Wednesday, March 24, 2010

1925: The Pot of Earth to A Vision


Chronology of World, British and American Literature.

Archibald MacLeish. American. 1925. Poetry. The Pot of Earth. Description of an ancient fertility rite.

Mary Webb. British. 1925. Novel. Precious Bane. Harsh farming life. Fierce, morose country people. Narrator (she) marries despite harelip.

Robinson Jeffers. American. 1925. Poetry. Roan Stallion, Tamar, and Other Poems. Religious feeling for the beauty of the red stallion which tramples her brutal husband to death. She shoots the stallion “out of some obscure human fidelity.”

Hugo Von Hofmannstahl. German. 1925. Poetic drama. The Tower. Adapted from Calderon’s Life Is a Dream, with changes.

Franz Kafka. German. 1925. Novel. The Trial. Confrontation of an individual and a baffling bureaucracy. Accused by mysterious legal authority of an unnamed crime about which he knows nothing. Fruitless attempts to gain justice from authority with which he cannot effectively communicate. Utter frustration, complete loss of human dignity, and cruel death by stabbing. Novel lends itself to innumerable allegorical interpretations.
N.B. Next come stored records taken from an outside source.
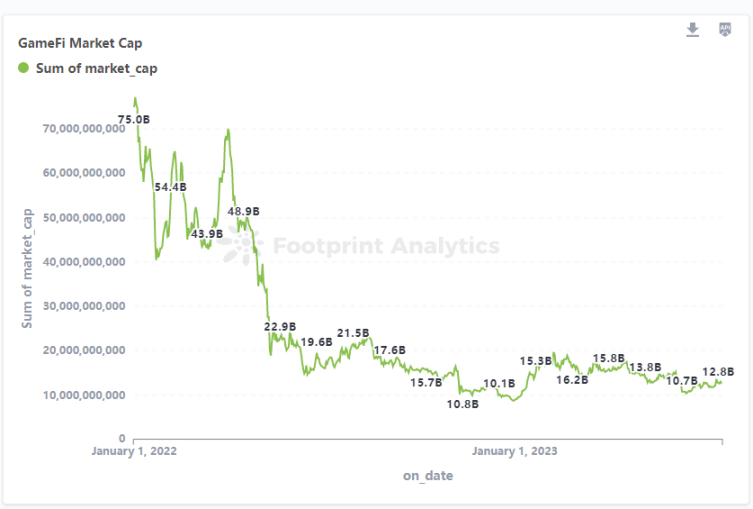Click the on_date x-axis title
Image resolution: width=753 pixels, height=509 pixels.
click(427, 476)
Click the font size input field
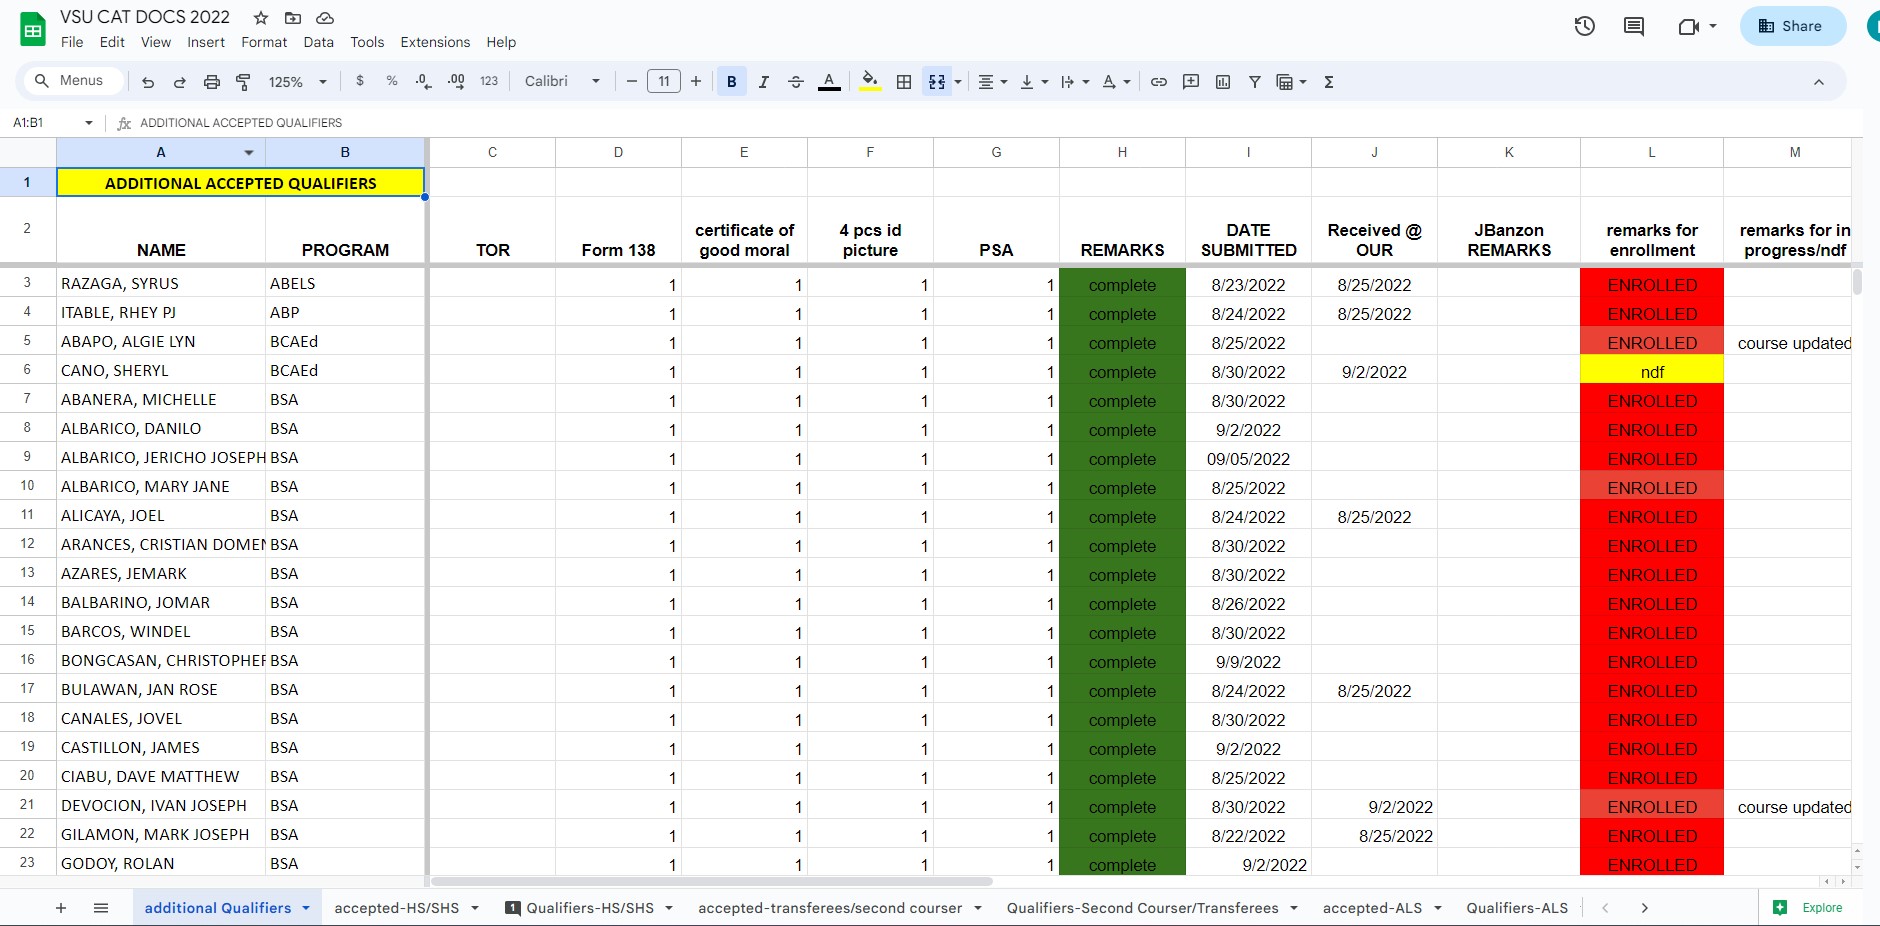The height and width of the screenshot is (926, 1880). [x=664, y=82]
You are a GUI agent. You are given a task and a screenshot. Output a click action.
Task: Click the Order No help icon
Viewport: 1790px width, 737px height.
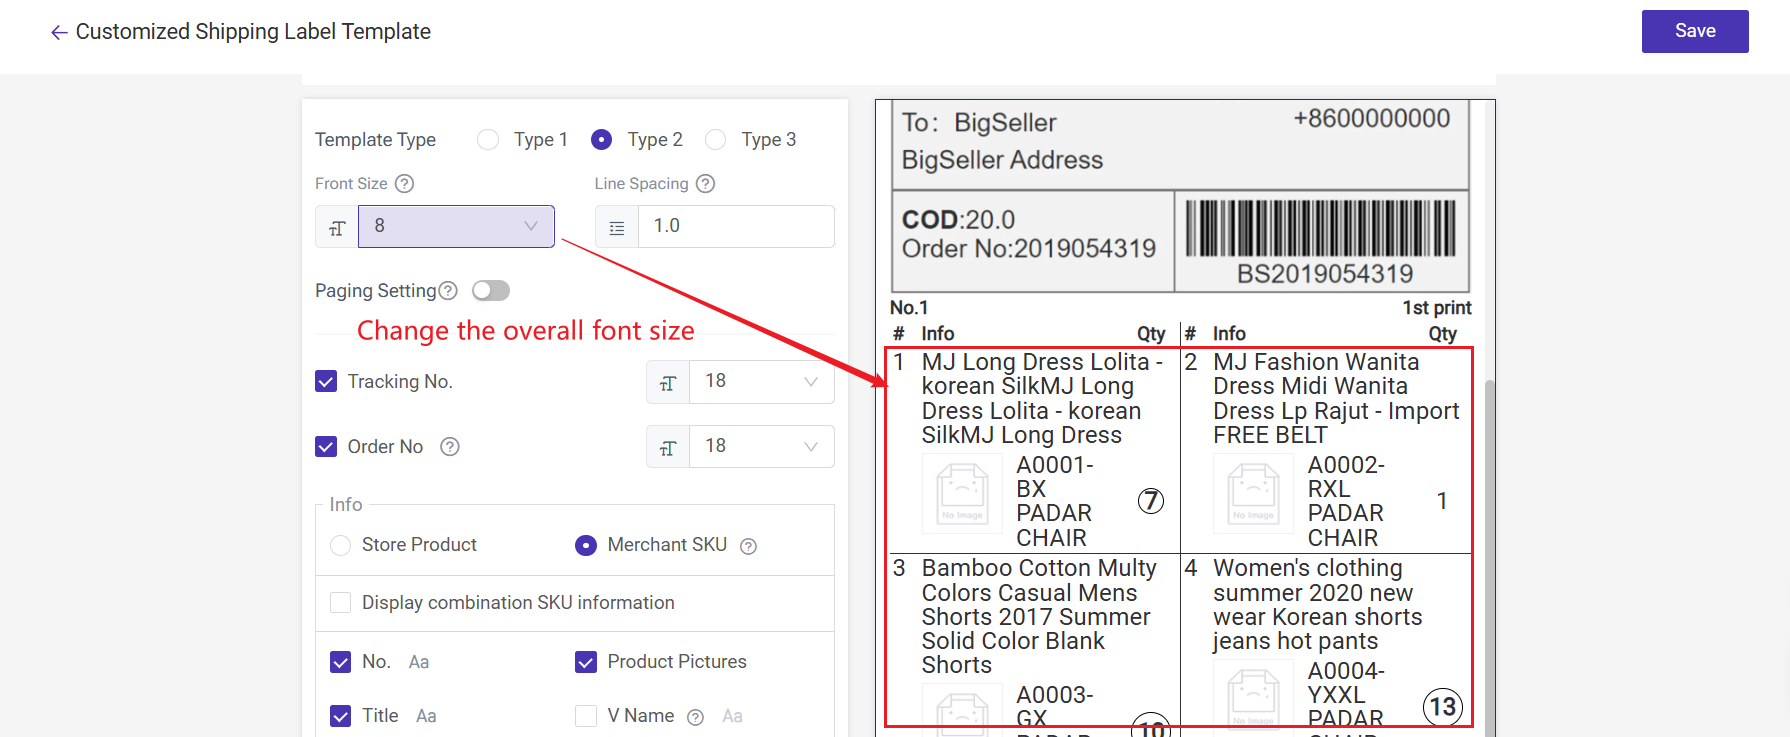(450, 447)
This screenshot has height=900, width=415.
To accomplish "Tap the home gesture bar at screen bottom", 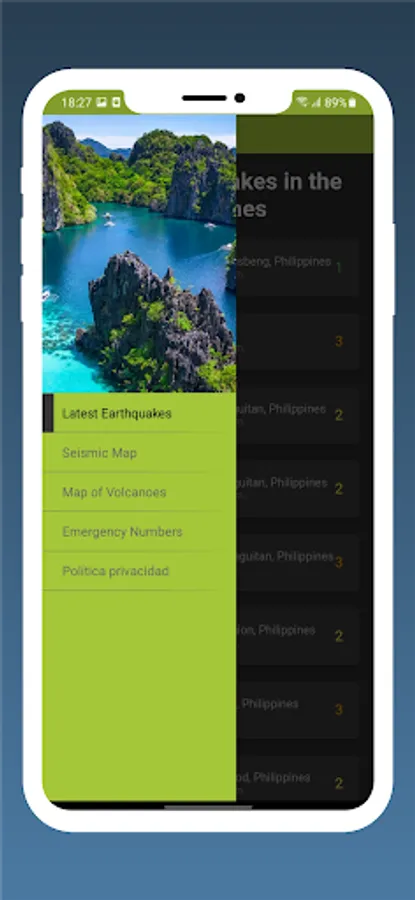I will tap(208, 807).
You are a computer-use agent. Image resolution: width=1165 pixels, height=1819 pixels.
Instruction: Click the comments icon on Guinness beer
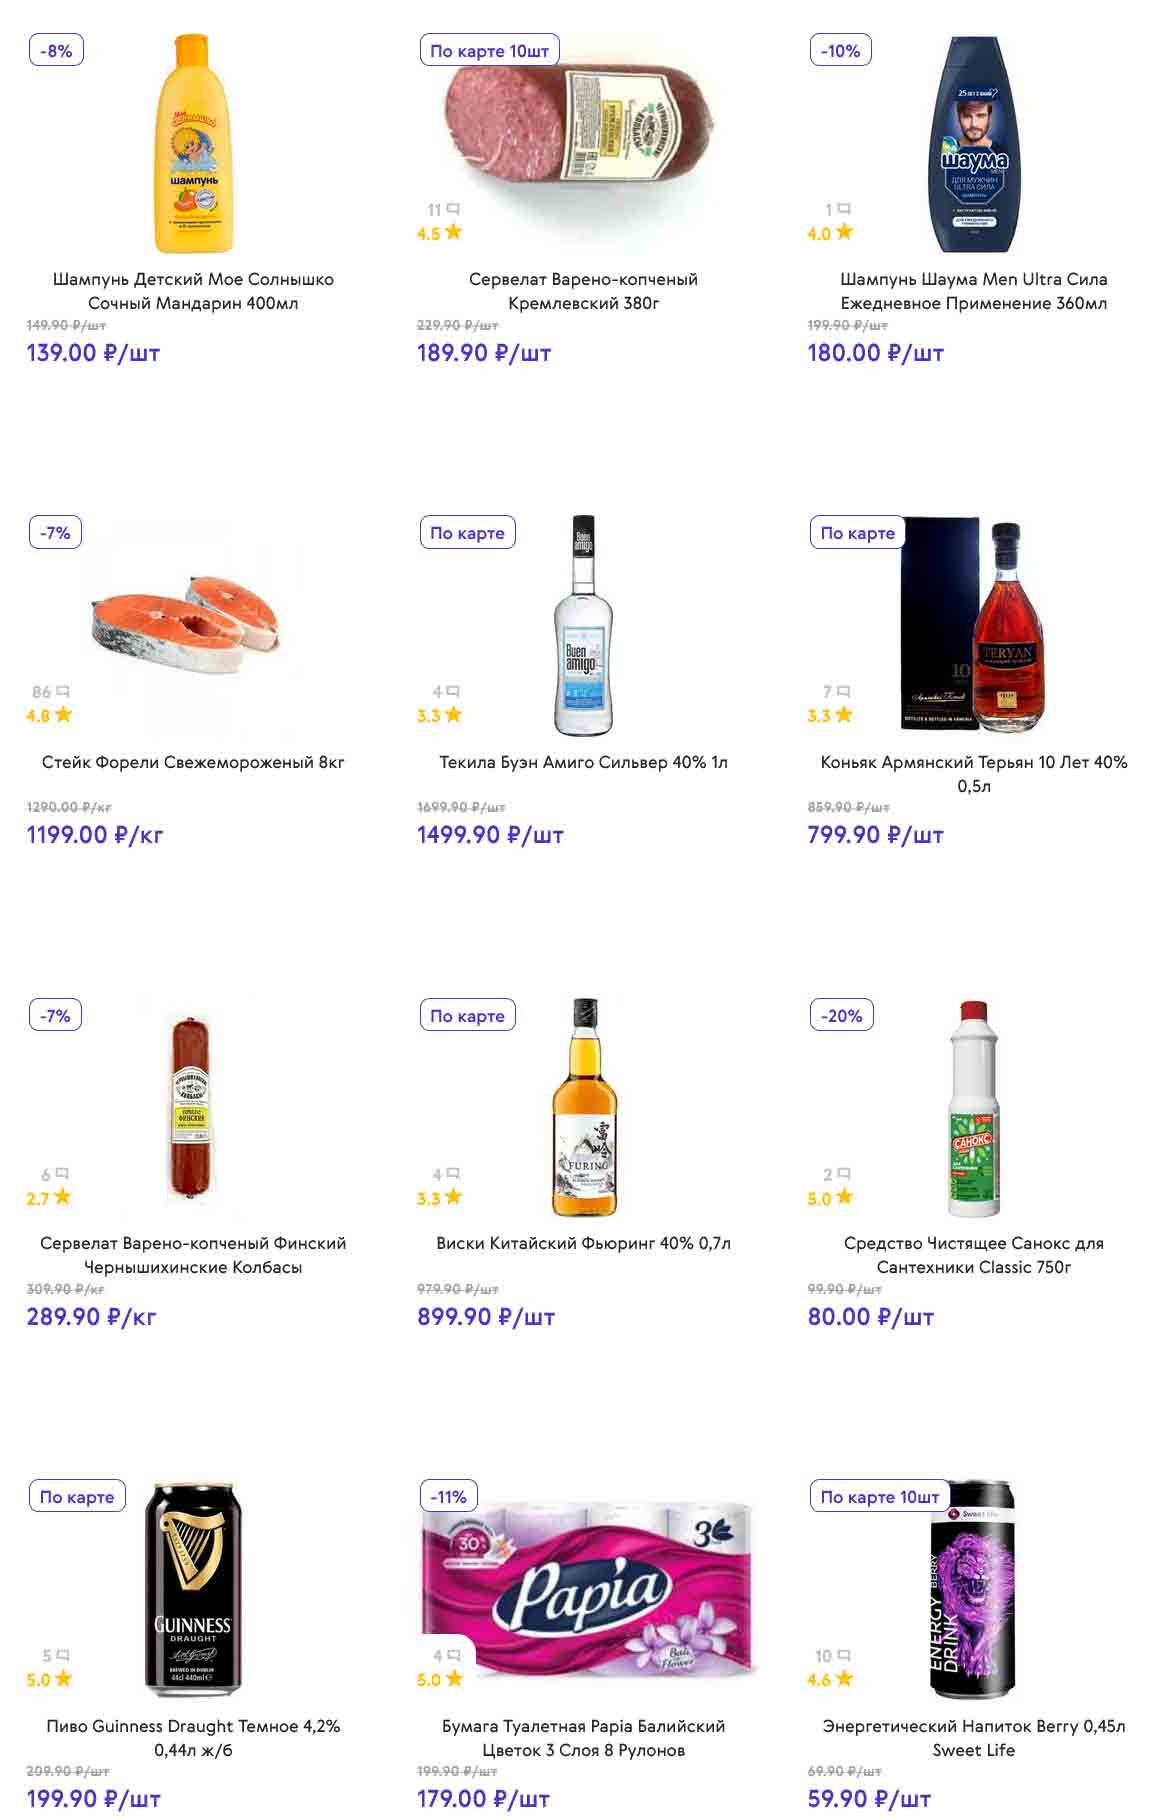(x=63, y=1656)
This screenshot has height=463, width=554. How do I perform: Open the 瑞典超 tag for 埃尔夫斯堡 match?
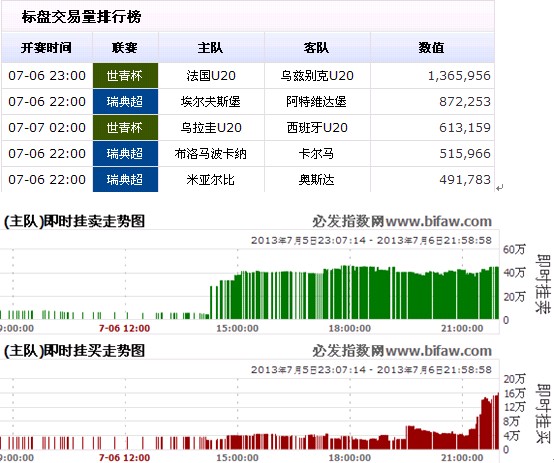click(125, 102)

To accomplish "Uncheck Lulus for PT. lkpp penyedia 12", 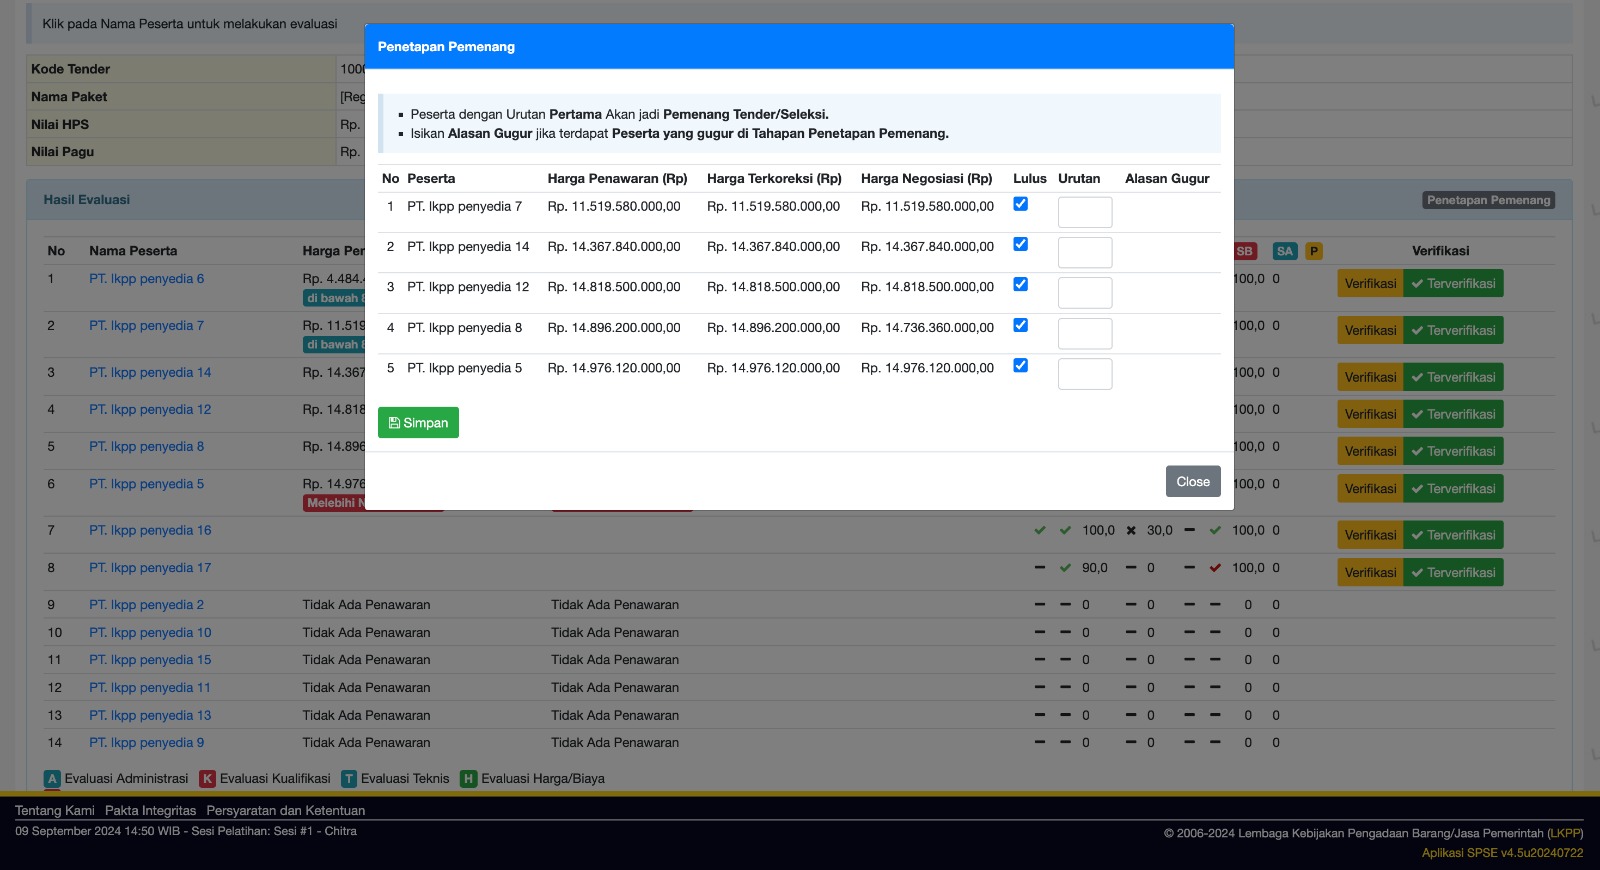I will (1020, 285).
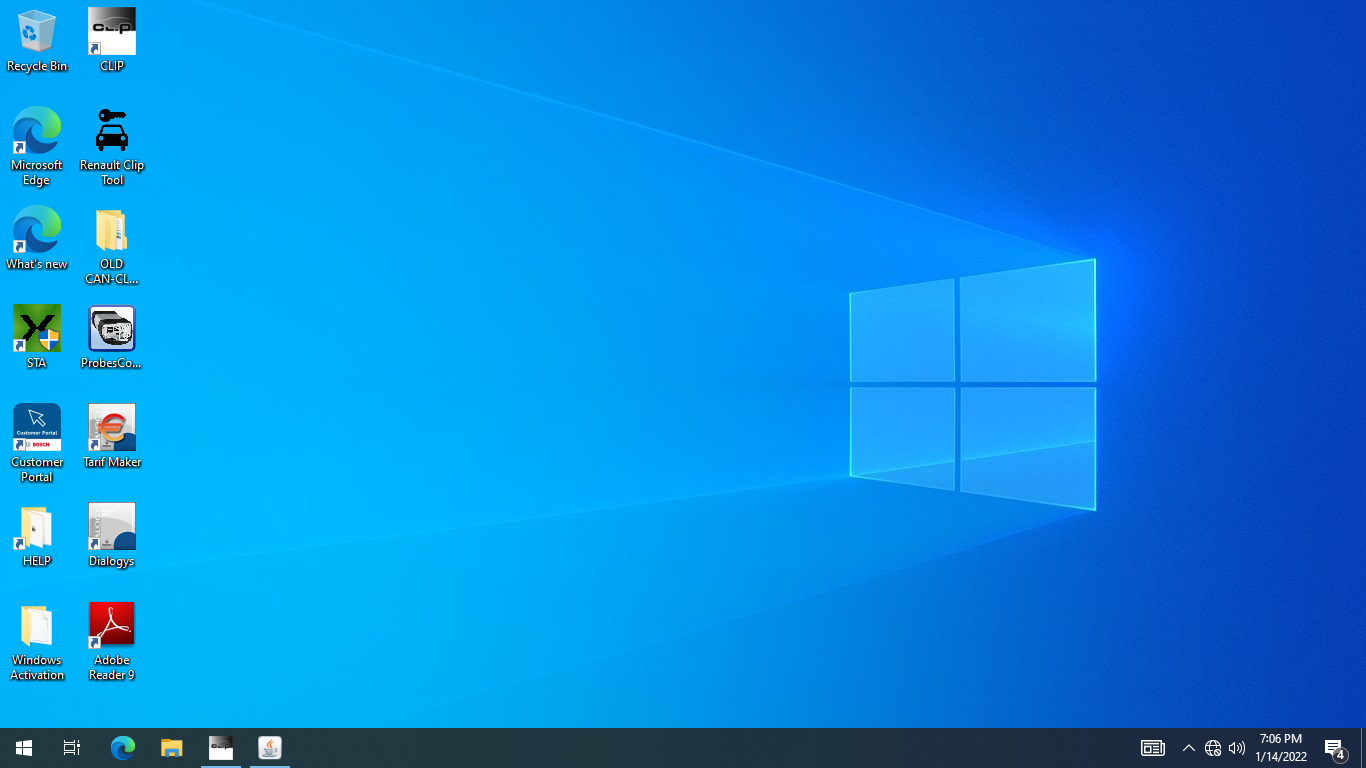Open the Bosch Customer Portal
This screenshot has width=1366, height=768.
click(x=37, y=427)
William Butler Yeats. Irish. 1925. Book. A Vision. History is cyclical and recurrent for the individual and mankind, in a gyre or corkscrew pattern; all human personality types have their opposite and antithetical selves or masks. Complete man should assimilate the characteristics of his mask. Supposedly dictated by spirits in automatic writing recorded by his medium wife.